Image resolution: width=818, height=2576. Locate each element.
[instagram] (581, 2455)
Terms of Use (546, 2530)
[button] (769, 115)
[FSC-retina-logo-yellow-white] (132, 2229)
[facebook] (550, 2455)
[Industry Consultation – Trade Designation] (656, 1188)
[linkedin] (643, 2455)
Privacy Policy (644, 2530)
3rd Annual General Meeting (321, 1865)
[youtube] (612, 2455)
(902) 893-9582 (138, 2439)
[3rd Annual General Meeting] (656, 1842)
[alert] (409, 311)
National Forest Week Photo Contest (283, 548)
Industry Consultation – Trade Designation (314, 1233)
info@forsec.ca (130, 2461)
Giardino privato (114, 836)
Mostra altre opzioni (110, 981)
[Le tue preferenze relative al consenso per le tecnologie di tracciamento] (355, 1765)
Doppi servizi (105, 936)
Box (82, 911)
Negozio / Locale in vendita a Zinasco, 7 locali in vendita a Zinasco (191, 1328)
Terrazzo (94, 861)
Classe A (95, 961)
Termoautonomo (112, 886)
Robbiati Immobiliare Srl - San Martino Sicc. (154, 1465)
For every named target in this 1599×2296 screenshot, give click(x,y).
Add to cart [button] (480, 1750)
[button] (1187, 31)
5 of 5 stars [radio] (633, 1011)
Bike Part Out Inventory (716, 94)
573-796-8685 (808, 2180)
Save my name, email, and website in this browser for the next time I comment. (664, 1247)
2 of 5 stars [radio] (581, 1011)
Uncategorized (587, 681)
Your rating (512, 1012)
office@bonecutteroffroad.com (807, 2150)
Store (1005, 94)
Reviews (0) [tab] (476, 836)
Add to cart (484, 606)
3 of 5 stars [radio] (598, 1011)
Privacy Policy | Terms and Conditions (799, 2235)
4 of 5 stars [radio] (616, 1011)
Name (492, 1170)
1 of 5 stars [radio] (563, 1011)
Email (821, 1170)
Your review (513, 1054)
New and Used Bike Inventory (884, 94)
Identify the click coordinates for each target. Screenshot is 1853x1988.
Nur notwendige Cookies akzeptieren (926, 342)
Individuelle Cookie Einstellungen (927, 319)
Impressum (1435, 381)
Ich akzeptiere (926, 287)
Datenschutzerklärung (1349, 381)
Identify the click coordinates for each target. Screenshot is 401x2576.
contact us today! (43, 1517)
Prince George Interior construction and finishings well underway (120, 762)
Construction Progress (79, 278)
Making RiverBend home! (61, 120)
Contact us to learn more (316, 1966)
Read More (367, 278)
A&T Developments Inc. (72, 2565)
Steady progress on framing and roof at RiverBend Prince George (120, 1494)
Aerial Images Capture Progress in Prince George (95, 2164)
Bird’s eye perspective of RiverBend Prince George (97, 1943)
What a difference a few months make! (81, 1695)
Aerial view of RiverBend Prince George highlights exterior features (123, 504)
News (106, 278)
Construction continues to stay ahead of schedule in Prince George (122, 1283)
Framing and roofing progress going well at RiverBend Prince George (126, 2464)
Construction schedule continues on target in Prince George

* **What you are asked to do**
When a line above contains the string "radio", copy that line.

* **Response to the exercise**
5 of 5 stars [radio] (633, 1011)
2 of 5 stars [radio] (581, 1011)
3 of 5 stars [radio] (598, 1011)
4 of 5 stars [radio] (616, 1011)
1 of 5 stars [radio] (563, 1011)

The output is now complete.